Please pull out the lines of the listing below, from the line containing "Image resolution: width=900" down to the line containing "Action: pyautogui.click(x=2164, y=26)", both included, and reproduce them verbatim with nothing else.
#### Supplied records ####
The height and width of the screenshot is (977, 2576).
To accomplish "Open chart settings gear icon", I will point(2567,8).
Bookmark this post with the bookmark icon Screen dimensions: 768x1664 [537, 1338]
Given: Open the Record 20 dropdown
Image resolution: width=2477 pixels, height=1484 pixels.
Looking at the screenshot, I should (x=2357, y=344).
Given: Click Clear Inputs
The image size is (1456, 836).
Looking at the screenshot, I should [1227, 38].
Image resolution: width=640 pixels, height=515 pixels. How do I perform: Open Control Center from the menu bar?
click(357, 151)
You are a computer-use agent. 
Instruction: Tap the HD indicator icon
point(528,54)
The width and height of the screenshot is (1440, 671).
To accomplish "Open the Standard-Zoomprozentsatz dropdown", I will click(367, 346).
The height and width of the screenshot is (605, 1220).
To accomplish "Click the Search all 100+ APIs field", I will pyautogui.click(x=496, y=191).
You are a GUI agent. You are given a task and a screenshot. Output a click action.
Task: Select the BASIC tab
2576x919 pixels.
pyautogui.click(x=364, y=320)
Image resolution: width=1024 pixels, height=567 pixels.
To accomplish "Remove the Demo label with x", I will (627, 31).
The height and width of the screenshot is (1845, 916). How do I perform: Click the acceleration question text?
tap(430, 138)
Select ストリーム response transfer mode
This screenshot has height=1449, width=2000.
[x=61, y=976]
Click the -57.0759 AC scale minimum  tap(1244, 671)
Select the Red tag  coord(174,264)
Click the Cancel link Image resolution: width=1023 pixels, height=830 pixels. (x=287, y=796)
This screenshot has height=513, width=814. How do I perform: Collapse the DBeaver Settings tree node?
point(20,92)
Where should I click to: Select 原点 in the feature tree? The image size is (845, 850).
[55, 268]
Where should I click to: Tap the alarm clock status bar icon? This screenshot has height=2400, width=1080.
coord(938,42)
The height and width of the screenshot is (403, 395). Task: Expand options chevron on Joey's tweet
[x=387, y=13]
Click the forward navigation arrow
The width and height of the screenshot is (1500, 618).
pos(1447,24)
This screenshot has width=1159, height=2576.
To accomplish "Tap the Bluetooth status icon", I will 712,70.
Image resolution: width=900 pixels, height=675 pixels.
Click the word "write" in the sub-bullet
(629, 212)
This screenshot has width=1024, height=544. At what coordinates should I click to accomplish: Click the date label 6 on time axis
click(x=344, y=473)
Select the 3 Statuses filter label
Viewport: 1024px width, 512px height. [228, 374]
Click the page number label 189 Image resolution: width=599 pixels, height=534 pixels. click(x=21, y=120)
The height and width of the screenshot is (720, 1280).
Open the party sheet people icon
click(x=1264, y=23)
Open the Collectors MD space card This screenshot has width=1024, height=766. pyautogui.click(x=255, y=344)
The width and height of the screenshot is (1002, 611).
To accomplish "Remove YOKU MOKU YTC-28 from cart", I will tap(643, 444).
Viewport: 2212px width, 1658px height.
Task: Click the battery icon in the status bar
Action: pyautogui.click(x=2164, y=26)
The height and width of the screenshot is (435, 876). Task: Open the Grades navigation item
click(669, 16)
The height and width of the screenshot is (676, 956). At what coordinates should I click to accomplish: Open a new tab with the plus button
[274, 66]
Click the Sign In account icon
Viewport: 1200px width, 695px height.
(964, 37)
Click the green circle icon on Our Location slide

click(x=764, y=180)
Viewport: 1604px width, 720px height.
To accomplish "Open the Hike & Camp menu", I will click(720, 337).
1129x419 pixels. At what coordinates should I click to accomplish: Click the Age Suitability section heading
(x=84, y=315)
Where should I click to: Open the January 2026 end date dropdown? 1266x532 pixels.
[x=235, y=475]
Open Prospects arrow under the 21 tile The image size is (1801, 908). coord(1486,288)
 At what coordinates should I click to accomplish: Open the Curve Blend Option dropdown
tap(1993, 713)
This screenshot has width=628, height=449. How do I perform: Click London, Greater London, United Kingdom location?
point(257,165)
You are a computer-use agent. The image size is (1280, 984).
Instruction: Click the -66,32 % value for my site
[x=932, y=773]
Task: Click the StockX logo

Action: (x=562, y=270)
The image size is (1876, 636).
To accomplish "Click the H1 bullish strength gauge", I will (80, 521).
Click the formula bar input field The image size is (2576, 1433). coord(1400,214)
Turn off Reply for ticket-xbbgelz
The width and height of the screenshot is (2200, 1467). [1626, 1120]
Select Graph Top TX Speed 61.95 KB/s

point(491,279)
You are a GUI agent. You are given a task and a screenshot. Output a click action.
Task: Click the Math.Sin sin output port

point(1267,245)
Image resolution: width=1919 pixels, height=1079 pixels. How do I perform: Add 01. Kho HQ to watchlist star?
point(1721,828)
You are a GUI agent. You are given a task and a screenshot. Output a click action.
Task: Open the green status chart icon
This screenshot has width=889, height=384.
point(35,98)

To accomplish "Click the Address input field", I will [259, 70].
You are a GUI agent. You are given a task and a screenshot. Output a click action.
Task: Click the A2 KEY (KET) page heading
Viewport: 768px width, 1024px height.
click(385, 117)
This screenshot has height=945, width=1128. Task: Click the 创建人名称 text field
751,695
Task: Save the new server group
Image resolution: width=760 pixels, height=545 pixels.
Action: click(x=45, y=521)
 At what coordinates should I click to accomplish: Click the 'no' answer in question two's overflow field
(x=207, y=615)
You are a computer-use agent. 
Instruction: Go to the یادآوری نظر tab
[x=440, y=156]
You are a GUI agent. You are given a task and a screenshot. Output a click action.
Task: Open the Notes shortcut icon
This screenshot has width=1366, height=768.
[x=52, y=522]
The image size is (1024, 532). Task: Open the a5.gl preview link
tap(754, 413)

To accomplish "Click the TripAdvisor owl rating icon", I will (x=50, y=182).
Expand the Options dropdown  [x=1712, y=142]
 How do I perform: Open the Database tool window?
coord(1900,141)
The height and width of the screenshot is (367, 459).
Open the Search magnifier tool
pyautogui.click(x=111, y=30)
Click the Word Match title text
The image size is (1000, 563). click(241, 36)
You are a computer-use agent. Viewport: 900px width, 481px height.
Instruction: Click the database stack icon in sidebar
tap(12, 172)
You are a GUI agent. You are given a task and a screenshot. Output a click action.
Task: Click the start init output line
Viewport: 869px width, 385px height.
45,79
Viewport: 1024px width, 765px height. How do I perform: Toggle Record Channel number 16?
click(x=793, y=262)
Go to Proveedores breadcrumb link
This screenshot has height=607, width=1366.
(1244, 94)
####
**Correct answer**.
Image resolution: width=900 pixels, height=675 pixels.
Click the word "write" in the sub-bullet
(629, 212)
This screenshot has width=1024, height=544. At what coordinates should I click to accomplish: Click the date label 6 on time axis
click(x=344, y=473)
Select the 3 Statuses filter label
Viewport: 1024px width, 512px height. [228, 374]
Click the page number label 189 Image resolution: width=599 pixels, height=534 pixels. click(x=21, y=120)
The height and width of the screenshot is (720, 1280).
Open the party sheet people icon
click(x=1264, y=23)
Open the Collectors MD space card This screenshot has width=1024, height=766. pyautogui.click(x=255, y=344)
The width and height of the screenshot is (1002, 611).
To accomplish "Remove YOKU MOKU YTC-28 from cart", I will tap(643, 444).
Viewport: 2212px width, 1658px height.
Task: Click the battery icon in the status bar
Action: pyautogui.click(x=2164, y=26)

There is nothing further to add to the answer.